Since their introduction in 1998, Roth IRAs have become an important part of the financial planning landscape. They offer the unique ability for investors to grow their money tax-free, not simply tax-deferred like traditional IRAs. They also avoid required minimum distributions so they can grow undiminished for many years. In fact, Roth IRAs are wonderful assets to pass along to the next generation, where they can continue to grow tax-free even longer.
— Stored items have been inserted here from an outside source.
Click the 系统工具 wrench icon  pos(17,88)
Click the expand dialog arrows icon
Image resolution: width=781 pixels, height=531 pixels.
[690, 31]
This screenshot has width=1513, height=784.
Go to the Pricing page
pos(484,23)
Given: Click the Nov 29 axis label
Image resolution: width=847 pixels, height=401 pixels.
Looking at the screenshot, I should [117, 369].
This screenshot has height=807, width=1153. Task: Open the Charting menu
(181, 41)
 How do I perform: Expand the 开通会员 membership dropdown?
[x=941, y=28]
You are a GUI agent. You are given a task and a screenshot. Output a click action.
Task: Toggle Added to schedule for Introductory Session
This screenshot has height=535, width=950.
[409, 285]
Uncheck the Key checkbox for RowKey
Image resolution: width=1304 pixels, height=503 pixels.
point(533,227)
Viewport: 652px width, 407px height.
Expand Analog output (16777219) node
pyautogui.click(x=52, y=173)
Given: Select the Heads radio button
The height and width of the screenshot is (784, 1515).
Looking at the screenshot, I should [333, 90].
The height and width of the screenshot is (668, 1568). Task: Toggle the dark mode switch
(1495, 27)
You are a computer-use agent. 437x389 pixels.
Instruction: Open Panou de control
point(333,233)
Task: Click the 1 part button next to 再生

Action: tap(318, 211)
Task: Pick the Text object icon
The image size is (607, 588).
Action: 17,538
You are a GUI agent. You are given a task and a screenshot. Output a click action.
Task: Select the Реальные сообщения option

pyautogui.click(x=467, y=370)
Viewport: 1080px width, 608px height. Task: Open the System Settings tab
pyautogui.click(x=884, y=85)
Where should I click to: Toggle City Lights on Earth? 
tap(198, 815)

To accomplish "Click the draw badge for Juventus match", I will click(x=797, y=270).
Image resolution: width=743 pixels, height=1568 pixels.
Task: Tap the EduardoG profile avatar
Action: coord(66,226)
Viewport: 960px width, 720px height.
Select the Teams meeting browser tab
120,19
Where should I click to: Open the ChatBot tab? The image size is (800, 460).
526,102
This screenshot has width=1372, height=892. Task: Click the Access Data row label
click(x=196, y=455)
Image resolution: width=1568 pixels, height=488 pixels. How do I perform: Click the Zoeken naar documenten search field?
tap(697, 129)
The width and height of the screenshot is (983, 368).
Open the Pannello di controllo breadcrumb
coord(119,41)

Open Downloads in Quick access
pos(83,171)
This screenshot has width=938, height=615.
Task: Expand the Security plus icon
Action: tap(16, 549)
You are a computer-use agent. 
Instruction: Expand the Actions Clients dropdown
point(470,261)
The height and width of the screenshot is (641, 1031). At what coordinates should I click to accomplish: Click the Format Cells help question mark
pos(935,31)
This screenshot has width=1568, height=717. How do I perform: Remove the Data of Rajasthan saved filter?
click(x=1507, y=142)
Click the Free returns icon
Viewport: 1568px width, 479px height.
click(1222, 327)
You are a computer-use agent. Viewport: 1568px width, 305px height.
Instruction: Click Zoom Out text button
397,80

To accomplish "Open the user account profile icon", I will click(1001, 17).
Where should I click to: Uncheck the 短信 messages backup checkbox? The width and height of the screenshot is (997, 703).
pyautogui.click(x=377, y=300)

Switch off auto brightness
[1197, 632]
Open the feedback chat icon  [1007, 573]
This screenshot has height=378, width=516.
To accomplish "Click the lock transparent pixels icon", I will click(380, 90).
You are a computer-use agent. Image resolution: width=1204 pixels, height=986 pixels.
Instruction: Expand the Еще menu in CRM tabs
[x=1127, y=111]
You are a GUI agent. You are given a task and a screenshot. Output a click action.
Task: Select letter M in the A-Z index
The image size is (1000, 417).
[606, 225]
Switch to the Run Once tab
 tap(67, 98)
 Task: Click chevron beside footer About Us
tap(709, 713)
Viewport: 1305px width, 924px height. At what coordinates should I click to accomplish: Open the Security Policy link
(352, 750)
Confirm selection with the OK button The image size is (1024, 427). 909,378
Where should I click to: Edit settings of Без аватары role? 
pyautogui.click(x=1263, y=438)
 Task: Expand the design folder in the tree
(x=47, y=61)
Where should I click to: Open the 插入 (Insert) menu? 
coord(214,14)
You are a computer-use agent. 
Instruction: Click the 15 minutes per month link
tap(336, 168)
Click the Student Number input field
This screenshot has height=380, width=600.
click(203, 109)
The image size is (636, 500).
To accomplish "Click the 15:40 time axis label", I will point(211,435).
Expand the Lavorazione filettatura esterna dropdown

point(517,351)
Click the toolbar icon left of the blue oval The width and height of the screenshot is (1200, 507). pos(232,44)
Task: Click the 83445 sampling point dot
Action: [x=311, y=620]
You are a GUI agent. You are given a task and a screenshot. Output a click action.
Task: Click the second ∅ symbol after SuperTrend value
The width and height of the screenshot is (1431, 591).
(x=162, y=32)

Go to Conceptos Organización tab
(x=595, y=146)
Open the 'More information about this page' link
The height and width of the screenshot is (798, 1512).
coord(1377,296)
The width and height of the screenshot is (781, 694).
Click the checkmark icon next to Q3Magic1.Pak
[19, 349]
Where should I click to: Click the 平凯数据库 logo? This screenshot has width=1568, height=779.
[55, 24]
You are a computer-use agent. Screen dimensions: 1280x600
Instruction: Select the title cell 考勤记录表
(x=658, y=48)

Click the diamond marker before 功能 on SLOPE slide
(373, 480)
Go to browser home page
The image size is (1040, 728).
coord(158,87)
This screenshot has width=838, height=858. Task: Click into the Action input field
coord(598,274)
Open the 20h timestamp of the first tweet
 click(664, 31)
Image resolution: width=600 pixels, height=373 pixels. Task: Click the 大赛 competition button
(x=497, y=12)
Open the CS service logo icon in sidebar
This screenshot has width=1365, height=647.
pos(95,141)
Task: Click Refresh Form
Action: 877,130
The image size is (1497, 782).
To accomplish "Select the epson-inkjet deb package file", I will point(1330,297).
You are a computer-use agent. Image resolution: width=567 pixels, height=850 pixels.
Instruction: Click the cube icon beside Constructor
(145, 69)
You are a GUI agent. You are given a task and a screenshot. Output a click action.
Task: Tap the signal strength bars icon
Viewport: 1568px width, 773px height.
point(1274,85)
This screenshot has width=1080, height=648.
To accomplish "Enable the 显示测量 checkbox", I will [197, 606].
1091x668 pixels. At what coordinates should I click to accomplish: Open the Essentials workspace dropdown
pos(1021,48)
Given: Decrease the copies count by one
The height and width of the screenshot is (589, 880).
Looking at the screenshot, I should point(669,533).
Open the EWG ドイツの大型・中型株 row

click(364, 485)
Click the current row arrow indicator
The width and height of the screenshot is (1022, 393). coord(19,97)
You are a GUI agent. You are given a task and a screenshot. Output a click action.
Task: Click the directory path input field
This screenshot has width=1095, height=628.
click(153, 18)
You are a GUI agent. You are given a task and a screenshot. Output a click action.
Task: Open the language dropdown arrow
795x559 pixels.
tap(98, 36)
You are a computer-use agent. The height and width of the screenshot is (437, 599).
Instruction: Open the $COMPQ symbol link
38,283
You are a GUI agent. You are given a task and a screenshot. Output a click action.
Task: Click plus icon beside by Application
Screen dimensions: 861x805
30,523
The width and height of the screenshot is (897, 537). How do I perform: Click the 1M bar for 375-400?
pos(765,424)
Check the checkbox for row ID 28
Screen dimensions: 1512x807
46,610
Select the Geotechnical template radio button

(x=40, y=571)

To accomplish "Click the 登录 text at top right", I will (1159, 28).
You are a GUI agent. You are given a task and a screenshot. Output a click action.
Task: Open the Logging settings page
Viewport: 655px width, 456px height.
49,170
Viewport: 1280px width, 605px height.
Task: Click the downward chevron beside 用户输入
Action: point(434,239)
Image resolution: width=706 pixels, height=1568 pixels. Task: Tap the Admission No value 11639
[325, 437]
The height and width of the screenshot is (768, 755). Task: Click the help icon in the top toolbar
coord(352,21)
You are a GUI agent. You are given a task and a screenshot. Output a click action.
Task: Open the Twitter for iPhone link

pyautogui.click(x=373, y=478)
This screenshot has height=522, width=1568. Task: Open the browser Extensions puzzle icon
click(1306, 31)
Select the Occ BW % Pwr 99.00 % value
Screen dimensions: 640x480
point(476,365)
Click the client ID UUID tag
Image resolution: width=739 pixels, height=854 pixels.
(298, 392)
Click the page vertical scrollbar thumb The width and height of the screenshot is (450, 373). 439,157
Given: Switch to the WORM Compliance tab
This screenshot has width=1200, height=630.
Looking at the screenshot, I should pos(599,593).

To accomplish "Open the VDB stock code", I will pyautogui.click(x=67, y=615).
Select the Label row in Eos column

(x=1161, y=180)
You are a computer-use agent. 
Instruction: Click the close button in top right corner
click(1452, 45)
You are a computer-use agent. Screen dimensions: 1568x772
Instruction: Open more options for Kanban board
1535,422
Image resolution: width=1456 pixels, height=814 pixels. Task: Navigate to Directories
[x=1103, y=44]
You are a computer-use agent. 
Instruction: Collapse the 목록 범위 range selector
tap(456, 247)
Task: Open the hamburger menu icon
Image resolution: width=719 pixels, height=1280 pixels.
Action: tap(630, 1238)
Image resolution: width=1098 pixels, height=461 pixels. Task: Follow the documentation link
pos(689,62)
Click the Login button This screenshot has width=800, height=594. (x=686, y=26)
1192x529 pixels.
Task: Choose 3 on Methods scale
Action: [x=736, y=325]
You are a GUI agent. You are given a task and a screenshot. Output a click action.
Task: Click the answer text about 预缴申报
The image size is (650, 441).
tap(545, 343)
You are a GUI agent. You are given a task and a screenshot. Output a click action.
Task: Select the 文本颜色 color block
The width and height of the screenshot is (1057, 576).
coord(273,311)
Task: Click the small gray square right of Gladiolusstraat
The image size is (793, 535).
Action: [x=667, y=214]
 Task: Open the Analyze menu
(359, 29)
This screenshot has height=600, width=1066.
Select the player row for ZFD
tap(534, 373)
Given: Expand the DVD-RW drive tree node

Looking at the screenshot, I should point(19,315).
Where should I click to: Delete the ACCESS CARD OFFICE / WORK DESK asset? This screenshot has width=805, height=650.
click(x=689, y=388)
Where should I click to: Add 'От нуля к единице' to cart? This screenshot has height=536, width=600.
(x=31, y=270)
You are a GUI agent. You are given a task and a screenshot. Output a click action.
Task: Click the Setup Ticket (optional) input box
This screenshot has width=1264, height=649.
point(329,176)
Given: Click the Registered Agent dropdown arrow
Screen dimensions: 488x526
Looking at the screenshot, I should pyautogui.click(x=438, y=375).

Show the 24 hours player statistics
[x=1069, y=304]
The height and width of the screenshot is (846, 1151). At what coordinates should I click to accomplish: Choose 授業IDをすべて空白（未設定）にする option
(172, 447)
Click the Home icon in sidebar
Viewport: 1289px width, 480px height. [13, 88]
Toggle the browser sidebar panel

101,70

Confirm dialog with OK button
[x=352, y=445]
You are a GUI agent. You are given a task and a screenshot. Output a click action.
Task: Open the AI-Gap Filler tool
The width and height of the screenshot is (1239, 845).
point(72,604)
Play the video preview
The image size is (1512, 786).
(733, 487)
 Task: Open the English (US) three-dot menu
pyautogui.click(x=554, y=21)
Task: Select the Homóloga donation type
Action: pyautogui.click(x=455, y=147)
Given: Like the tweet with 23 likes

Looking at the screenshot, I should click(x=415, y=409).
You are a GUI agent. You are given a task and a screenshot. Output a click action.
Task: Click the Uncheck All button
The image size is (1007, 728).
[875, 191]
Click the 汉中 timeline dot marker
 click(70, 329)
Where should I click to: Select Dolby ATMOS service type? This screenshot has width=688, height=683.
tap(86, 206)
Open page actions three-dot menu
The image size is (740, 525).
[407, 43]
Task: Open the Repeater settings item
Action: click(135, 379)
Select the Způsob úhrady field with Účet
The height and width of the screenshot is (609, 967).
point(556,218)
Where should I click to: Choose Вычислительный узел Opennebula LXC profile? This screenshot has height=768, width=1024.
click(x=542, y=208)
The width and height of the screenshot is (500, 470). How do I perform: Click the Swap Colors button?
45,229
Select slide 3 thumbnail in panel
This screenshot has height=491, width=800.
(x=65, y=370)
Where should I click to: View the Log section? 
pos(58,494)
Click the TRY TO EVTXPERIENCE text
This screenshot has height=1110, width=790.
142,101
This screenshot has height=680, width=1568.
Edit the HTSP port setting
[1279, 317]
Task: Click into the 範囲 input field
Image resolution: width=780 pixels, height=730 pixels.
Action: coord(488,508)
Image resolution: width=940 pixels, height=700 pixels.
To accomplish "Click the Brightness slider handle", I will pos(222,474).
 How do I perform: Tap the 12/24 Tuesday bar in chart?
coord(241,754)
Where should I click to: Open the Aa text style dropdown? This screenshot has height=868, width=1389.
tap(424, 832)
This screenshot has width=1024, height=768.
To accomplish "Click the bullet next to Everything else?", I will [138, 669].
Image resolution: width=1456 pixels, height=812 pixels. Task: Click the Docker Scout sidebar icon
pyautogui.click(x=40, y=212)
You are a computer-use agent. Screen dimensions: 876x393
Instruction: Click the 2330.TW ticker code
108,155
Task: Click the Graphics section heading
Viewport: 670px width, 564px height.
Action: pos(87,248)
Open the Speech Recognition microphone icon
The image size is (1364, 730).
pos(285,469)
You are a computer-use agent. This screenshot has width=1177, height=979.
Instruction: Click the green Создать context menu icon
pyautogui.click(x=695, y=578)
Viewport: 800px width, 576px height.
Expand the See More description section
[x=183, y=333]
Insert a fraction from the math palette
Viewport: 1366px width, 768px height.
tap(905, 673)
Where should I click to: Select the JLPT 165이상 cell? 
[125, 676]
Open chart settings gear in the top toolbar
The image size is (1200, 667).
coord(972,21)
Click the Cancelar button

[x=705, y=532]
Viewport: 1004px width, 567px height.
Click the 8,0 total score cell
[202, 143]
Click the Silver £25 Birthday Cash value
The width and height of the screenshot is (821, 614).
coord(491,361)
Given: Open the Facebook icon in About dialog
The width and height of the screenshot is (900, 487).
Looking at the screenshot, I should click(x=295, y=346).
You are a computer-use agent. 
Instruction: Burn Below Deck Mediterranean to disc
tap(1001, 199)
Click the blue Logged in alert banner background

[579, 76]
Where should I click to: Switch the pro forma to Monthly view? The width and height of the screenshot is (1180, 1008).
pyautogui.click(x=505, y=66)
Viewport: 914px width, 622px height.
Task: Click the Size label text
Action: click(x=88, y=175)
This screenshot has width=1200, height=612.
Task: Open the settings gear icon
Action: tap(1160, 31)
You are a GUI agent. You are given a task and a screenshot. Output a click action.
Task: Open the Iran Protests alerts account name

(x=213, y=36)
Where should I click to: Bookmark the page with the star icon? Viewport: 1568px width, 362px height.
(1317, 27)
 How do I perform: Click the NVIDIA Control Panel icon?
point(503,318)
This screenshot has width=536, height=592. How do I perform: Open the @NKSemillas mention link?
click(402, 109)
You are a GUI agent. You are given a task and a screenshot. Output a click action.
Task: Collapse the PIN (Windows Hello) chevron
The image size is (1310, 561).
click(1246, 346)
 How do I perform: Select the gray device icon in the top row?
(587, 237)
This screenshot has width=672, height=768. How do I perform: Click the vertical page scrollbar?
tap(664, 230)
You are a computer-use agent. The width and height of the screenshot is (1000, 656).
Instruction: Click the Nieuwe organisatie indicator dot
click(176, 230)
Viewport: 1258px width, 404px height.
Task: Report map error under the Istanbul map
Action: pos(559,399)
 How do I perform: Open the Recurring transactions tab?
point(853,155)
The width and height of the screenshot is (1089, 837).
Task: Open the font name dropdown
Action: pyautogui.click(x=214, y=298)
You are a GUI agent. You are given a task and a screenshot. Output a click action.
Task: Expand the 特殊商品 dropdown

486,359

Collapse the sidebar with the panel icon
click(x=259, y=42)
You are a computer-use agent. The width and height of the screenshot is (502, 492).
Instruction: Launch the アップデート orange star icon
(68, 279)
Until recently, this unique retirement vehicle was available only to individuals with incomes below certain thresholds. “High-income” individuals could not contribute to Roth IRAs or convert traditional IRAs into Roth IRAs. Some of this changed in 2010, when the Roth conversion income limitations were permanently repealed. Now, anyone (regardless of income) can make a Roth conversion.  However, the Roth contribution limitation was not repealed. This means that if your income exceeds the levels in the table below, you cannot contribute directly to a Roth IRA—but you can achieve the same result by first contributing to a non-deductible traditional IRA and then converting it to a Roth IRA.

This presents an interesting opportunity for high income individuals, who perhaps yearn to save beyond their 401(k) or 403(b) retirement plans or who simply desire the account diversification that comes with adding a Roth vehicle to their retirement mix. (more…)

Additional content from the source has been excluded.